> [Brief]:
Down to the last line below, repeat the entries word for word and drop the pictures.

> [Source material]:
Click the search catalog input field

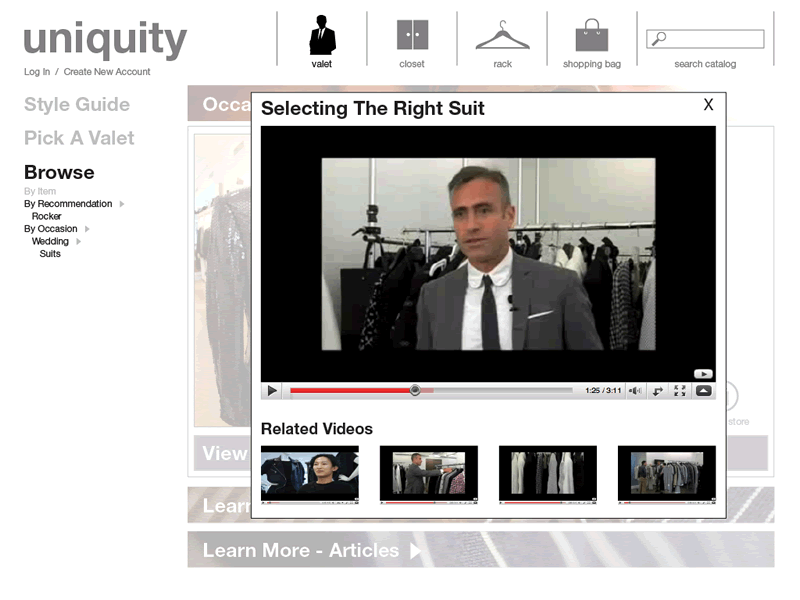[705, 39]
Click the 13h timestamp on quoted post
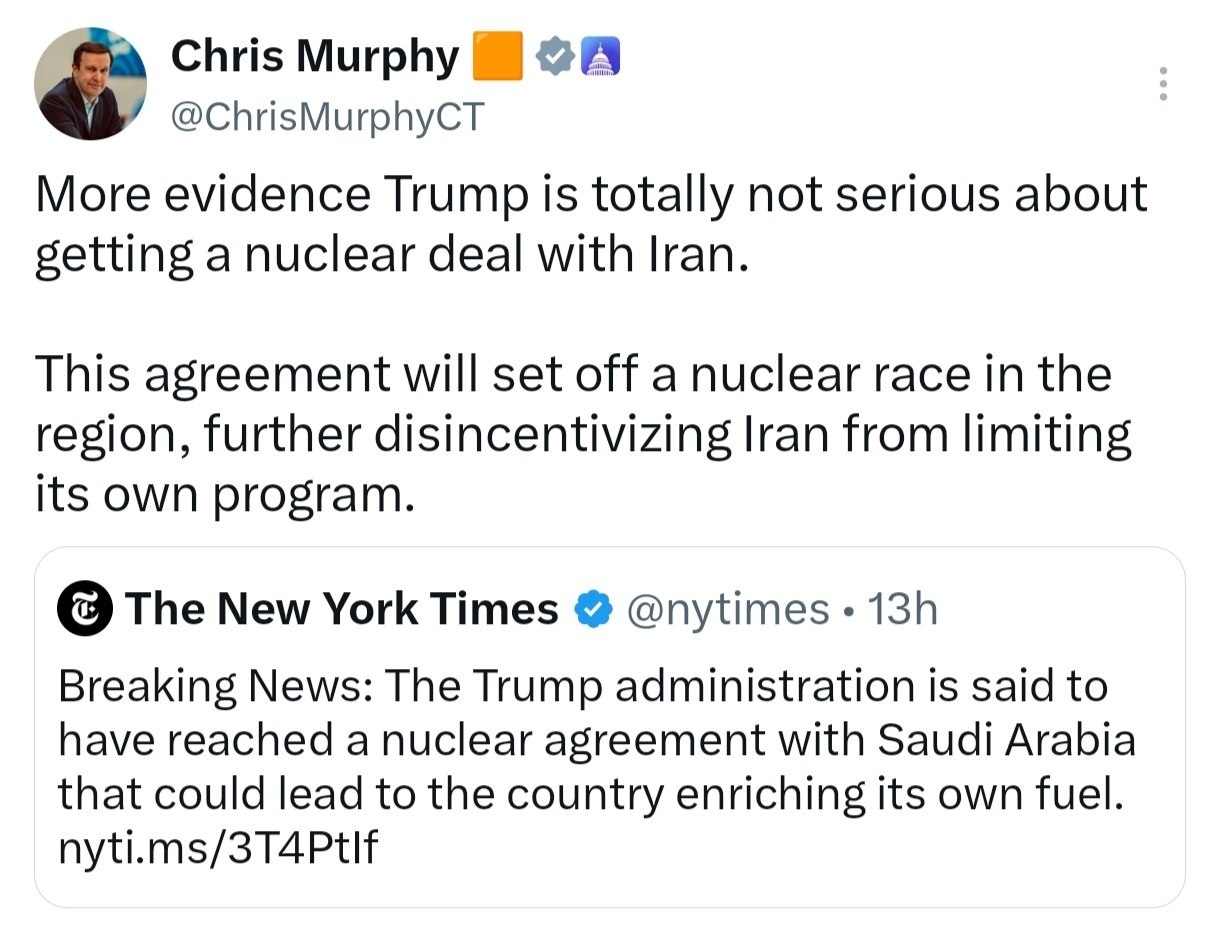This screenshot has width=1220, height=931. point(902,609)
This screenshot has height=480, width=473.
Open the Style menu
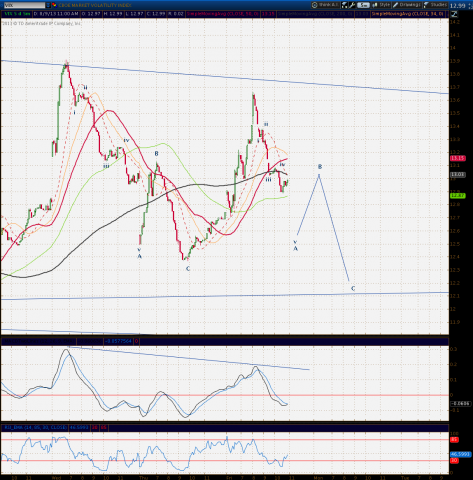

> [Finished exercise]:
Click the search catalog input field

[705, 39]
Click the 13h timestamp on quoted post
This screenshot has width=1220, height=931. point(902,609)
This screenshot has height=480, width=473.
Open the Style menu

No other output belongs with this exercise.